Passage to read —
# Estimation II
## Practical Exercises

### Exercise 7
  In this exercise, we will compare $\ell_1$ and $\ell_2$ regularization for image denoising using wavelet transform.

  One way to view an image is as a function $f(i,j)$ on the pixel position $(i,j)$. Using wavelet transform, we can represent the function (image) as $f(i,j) = \langle \mathbf{w}, \phi(i,j) \rangle$ where $\mathbf{w}$ are the linear function weights (wavelet coefficients) and $\phi(i,j)$ is the feature vector formed by the inverse wavelet transform bases. If we add noise to each pixel and try to learn a predictor (weight vector $\mathbf{w}$), we have a regression problem.

For this problem, it is simpler to think of an image as a vector $\mathbf{v}$ in $\mathbb{R}^{n}$, where $n$ is the number of pixels. The $i$-th coefficient of the wavelet transform is then the projection of $\mathbf{v}$ on the $i$-th basis. Because wavelet is an orthonormal transform, it preserves distance (see background material on linear algebra), i.e. if $\mathbf{\bar{w}}$ is an estimate of $\mathbf{w}$ that gives an estimate $\mathbf{\bar{v}}$ of $\mathbf{v}$, then $\|\mathbf{v}-\mathbf{\bar{v}}\|= \|\mathbf{w}-\mathbf{\bar{w}}\|$ or $\sum_{i} (v_i-\bar{v}_i)^2 = \sum_{i} (w_i-\bar{w}_i)^2$. This makes the implementing $\ell_1$ and $\ell_2$ regularization easy.

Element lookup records
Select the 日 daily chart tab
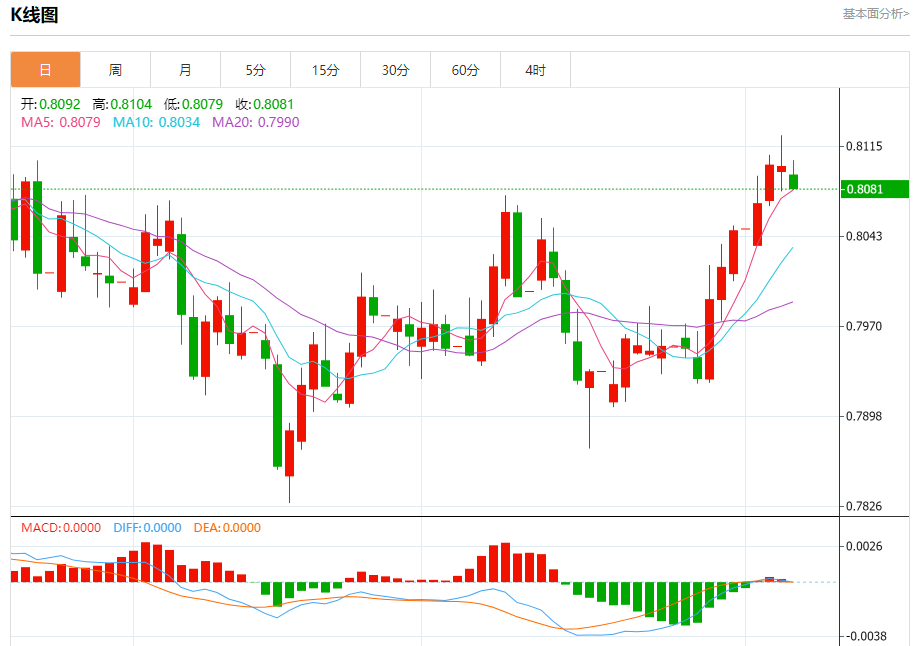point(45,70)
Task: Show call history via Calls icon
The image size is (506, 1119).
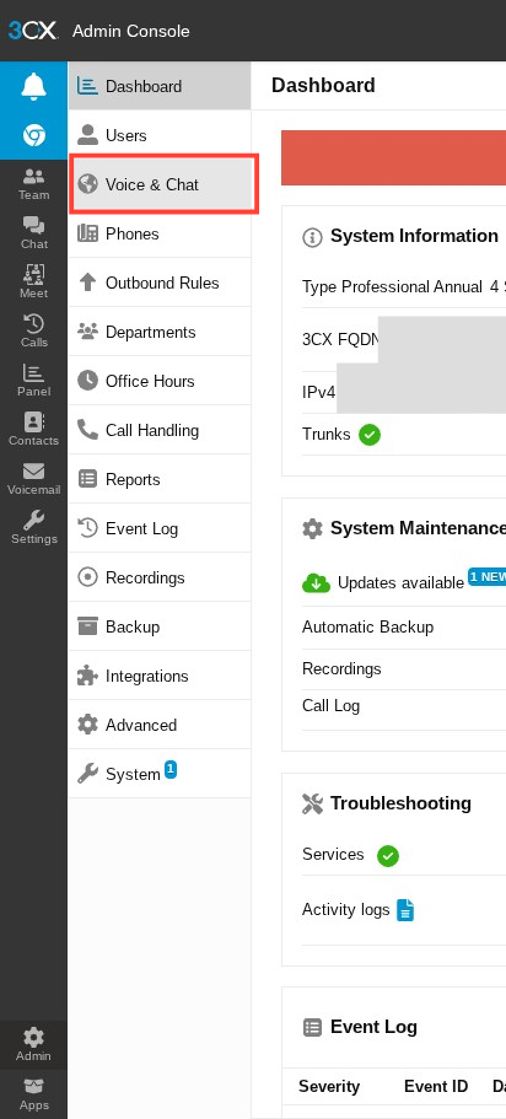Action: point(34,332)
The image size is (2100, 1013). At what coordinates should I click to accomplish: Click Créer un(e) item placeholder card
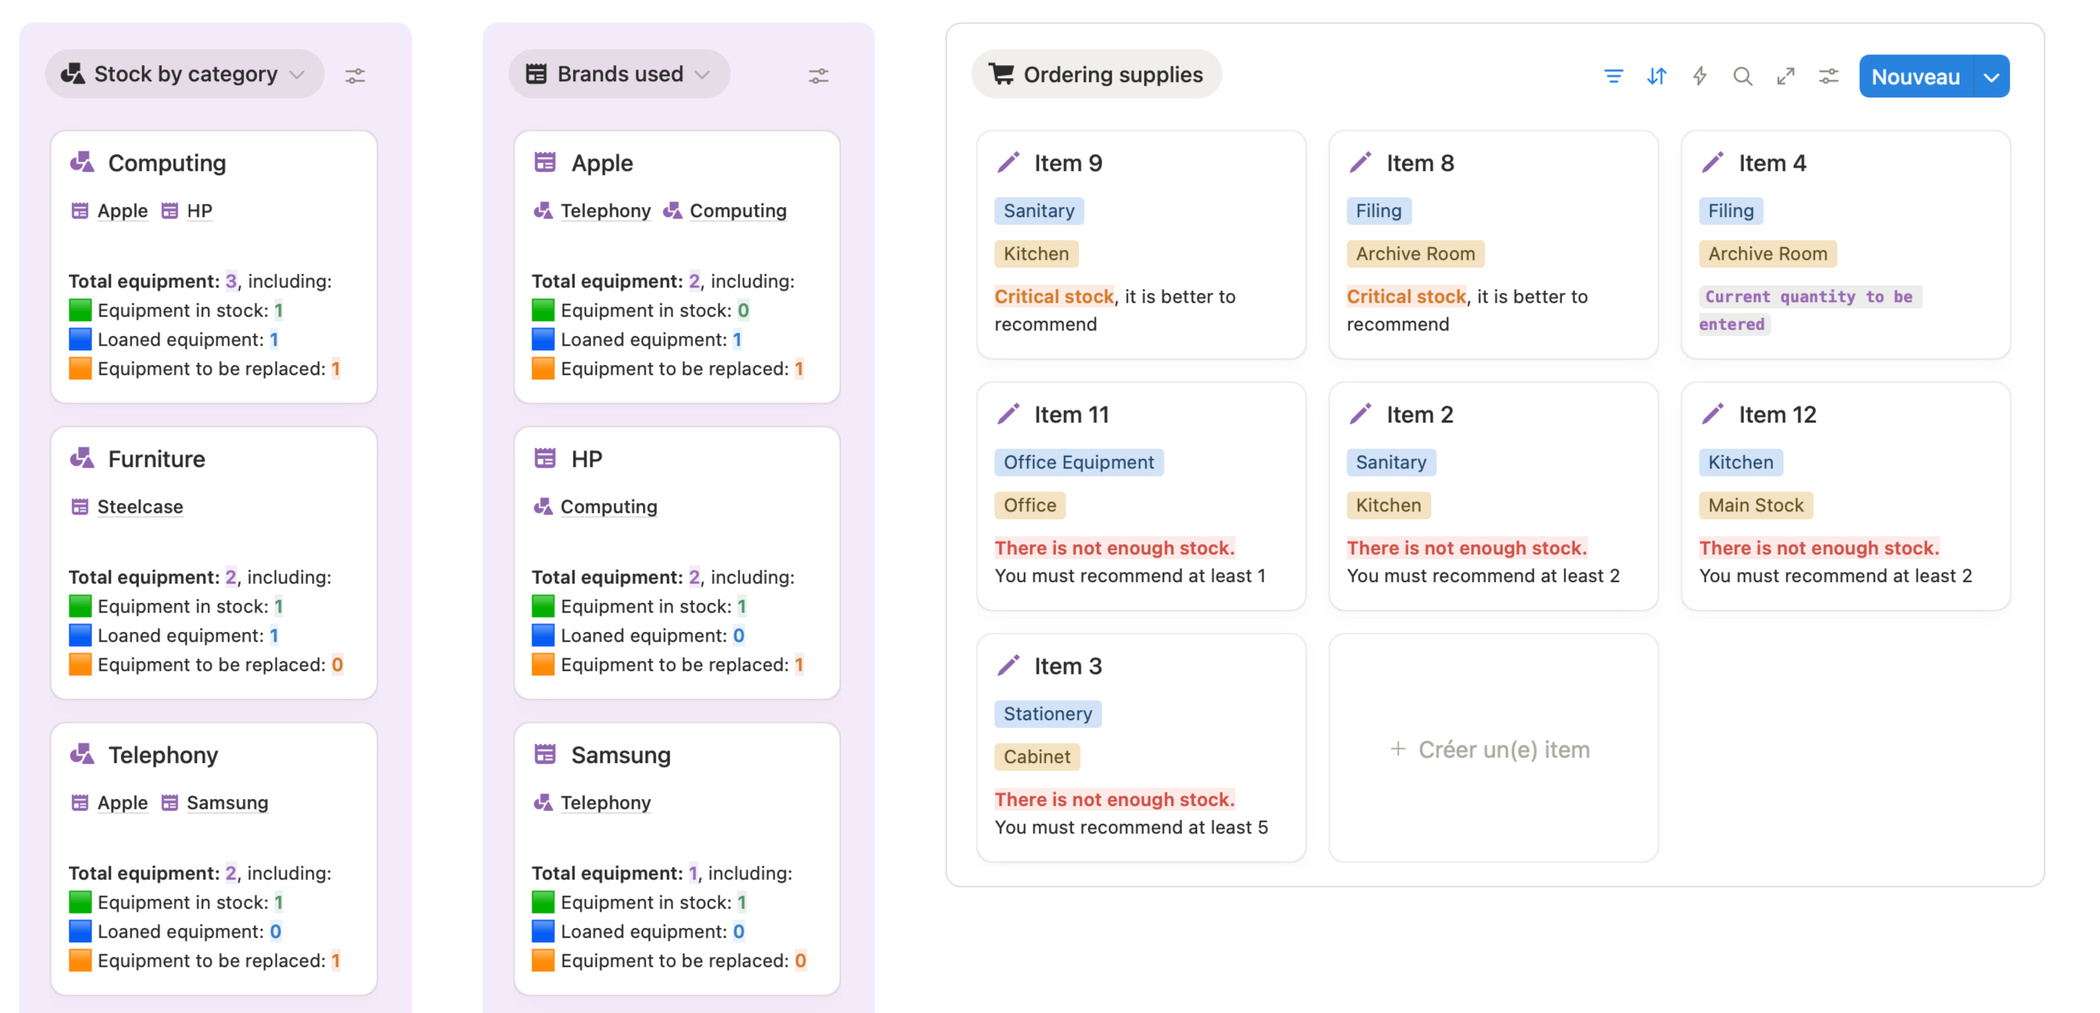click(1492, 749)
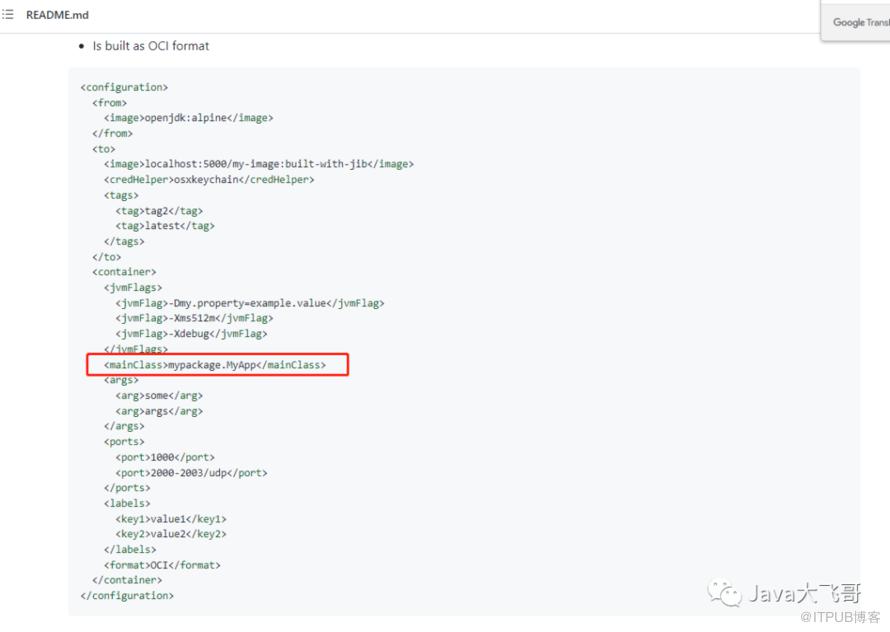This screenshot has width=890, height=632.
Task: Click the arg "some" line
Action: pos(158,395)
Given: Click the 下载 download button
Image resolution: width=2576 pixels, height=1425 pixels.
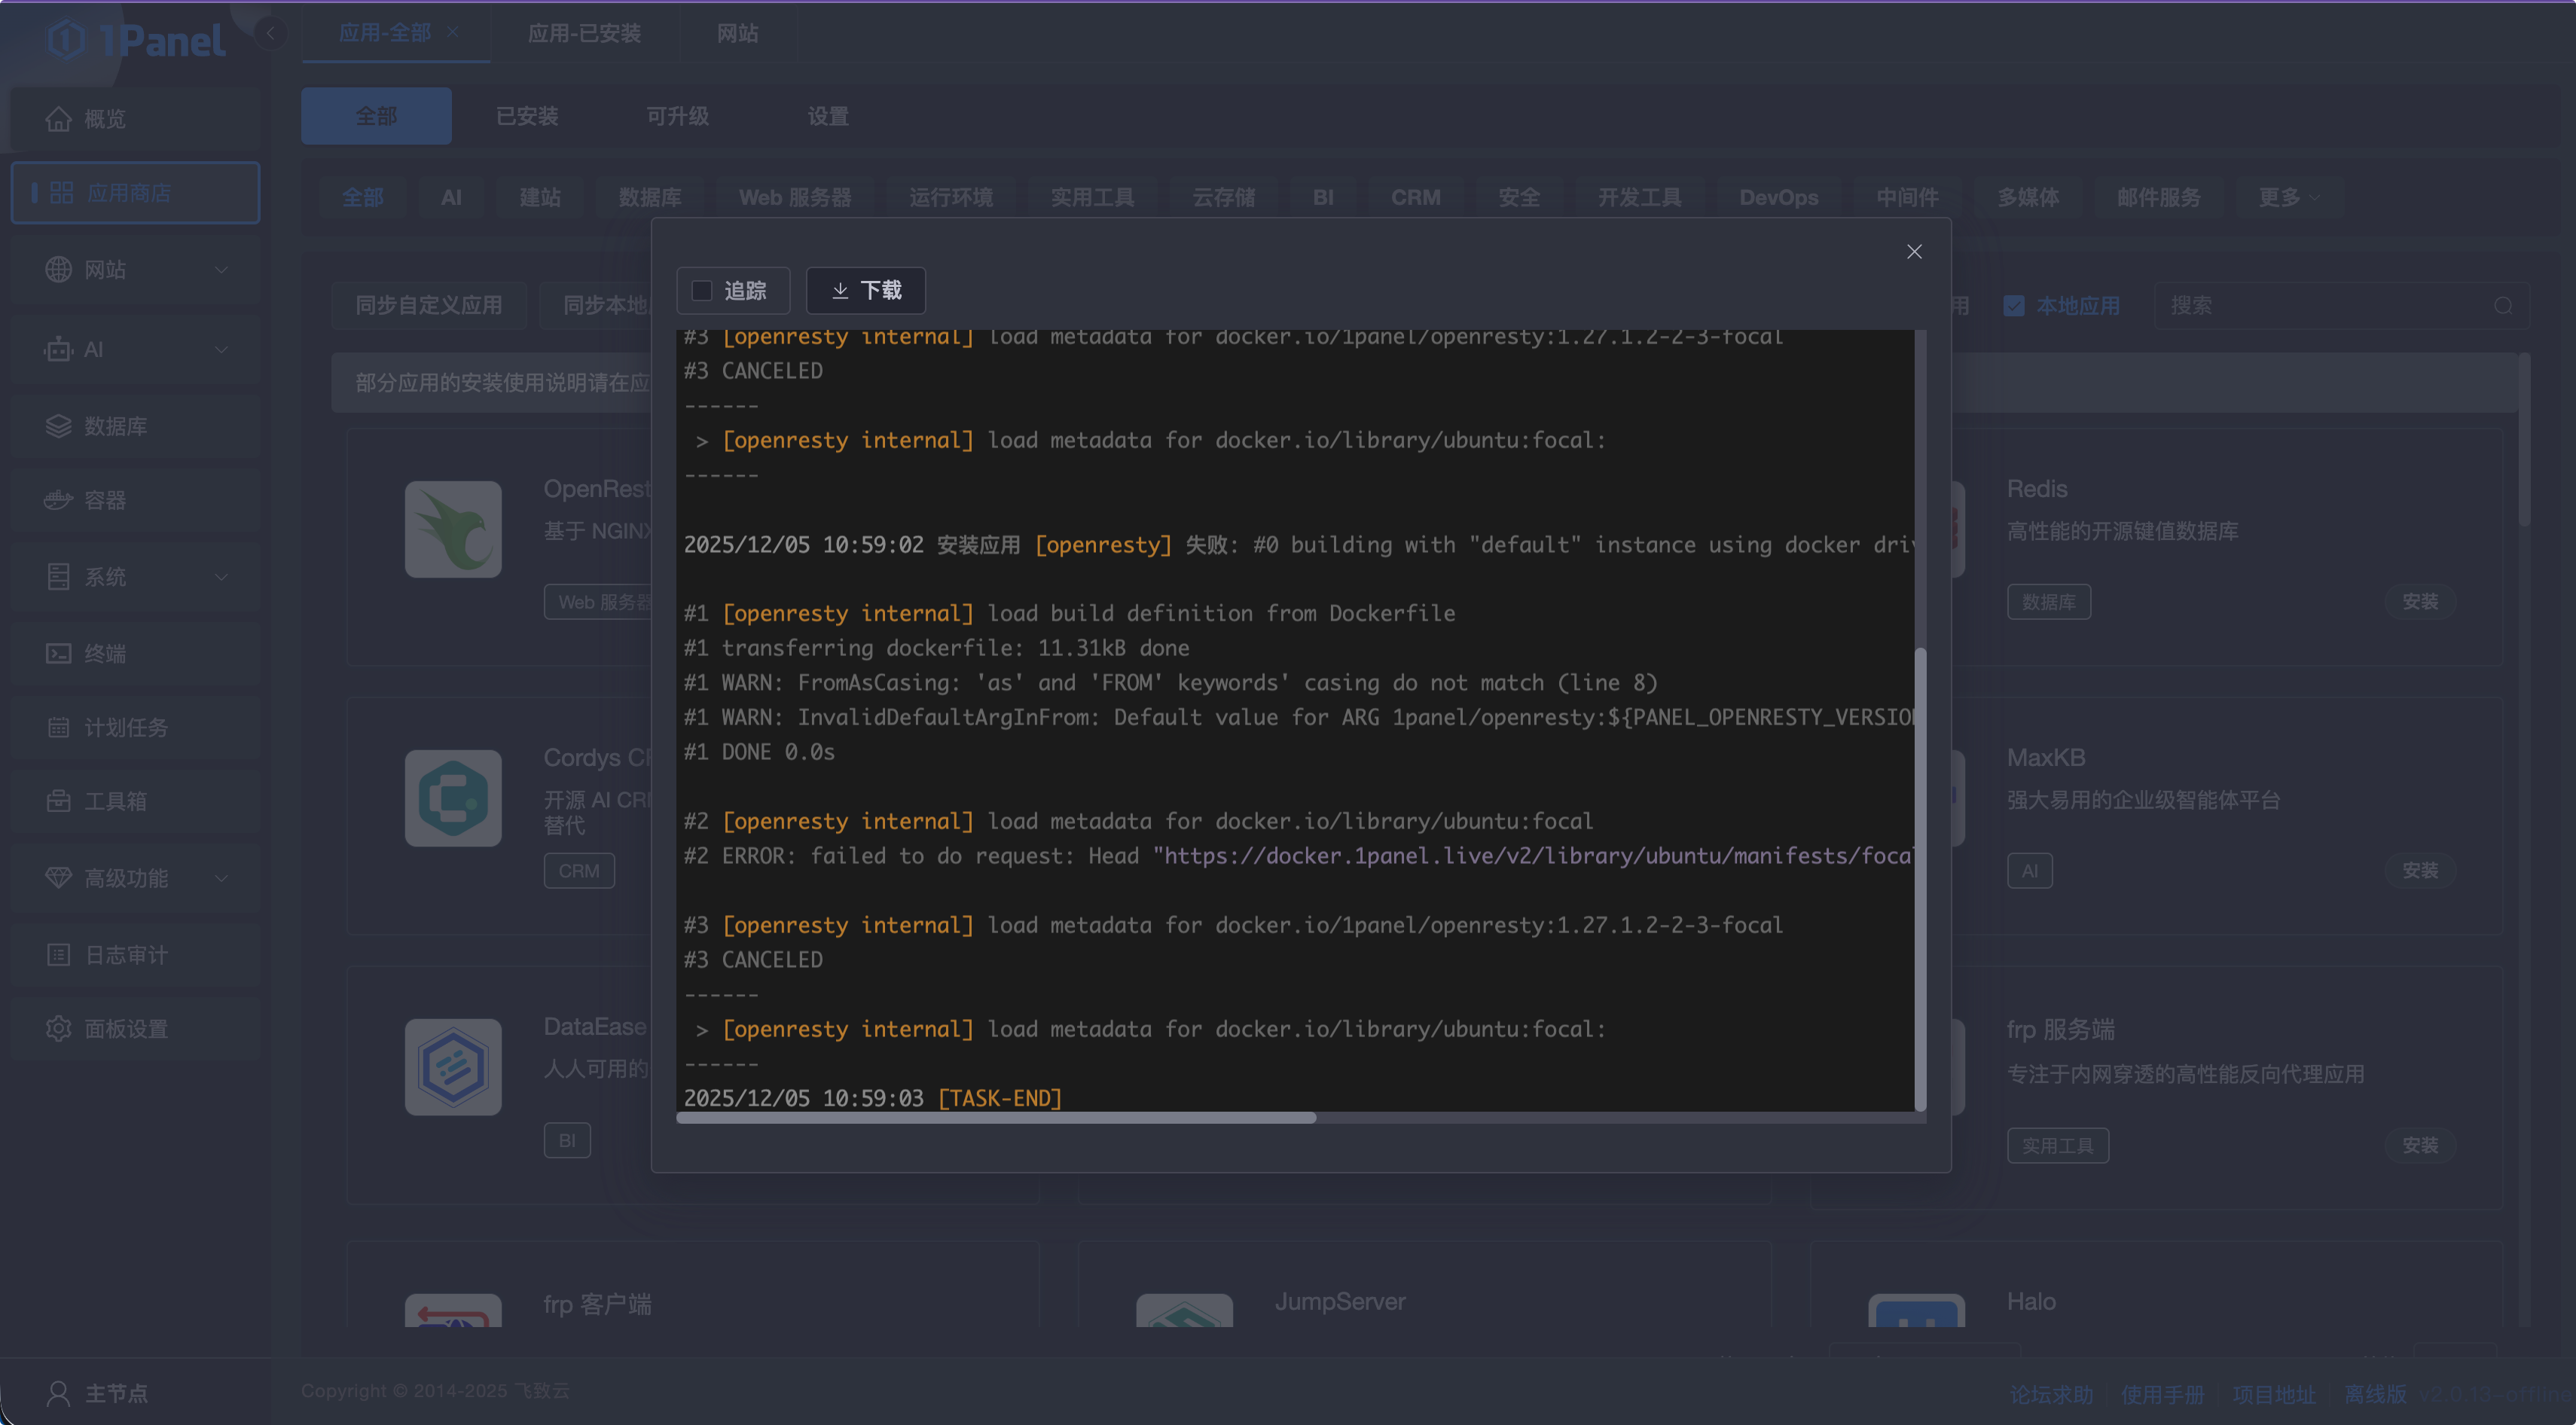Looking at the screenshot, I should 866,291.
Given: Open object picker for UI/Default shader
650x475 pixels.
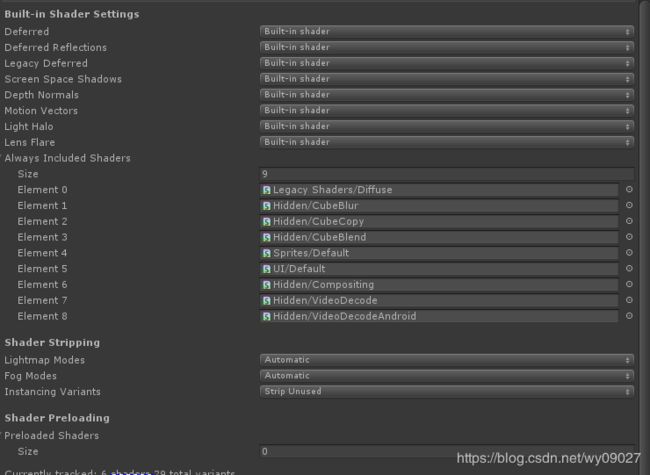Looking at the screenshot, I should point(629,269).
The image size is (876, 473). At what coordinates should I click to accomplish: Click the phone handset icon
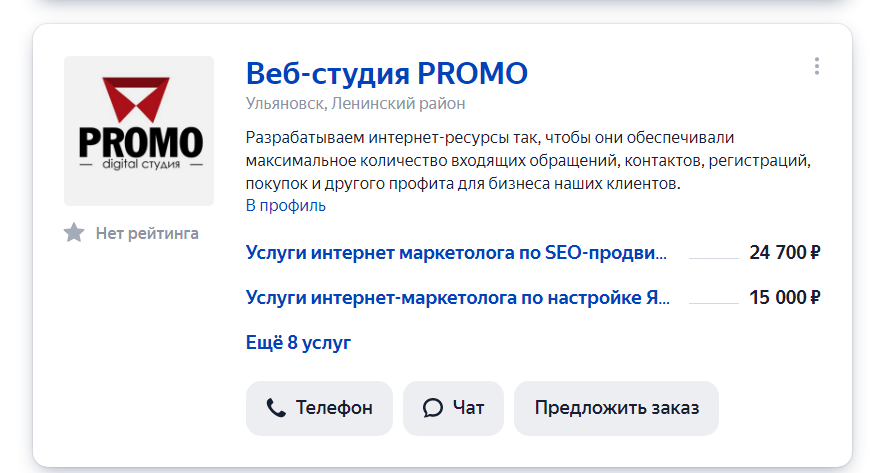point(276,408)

Goal —
Copy the passage from the wavelet denoising exercise word for word, from "### Exercise 7" up to and including "a regression problem.".

Response to this task —
### Exercise 7
  In this exercise, we will compare $\ell_1$ and $\ell_2$ regularization for image denoising using wavelet transform.

  One way to view an image is as a function $f(i,j)$ on the pixel position $(i,j)$. Using wavelet transform, we can represent the function (image) as $f(i,j) = \langle \mathbf{w}, \phi(i,j) \rangle$ where $\mathbf{w}$ are the linear function weights (wavelet coefficients) and $\phi(i,j)$ is the feature vector formed by the inverse wavelet transform bases. If we add noise to each pixel and try to learn a predictor (weight vector $\mathbf{w}$), we have a regression problem.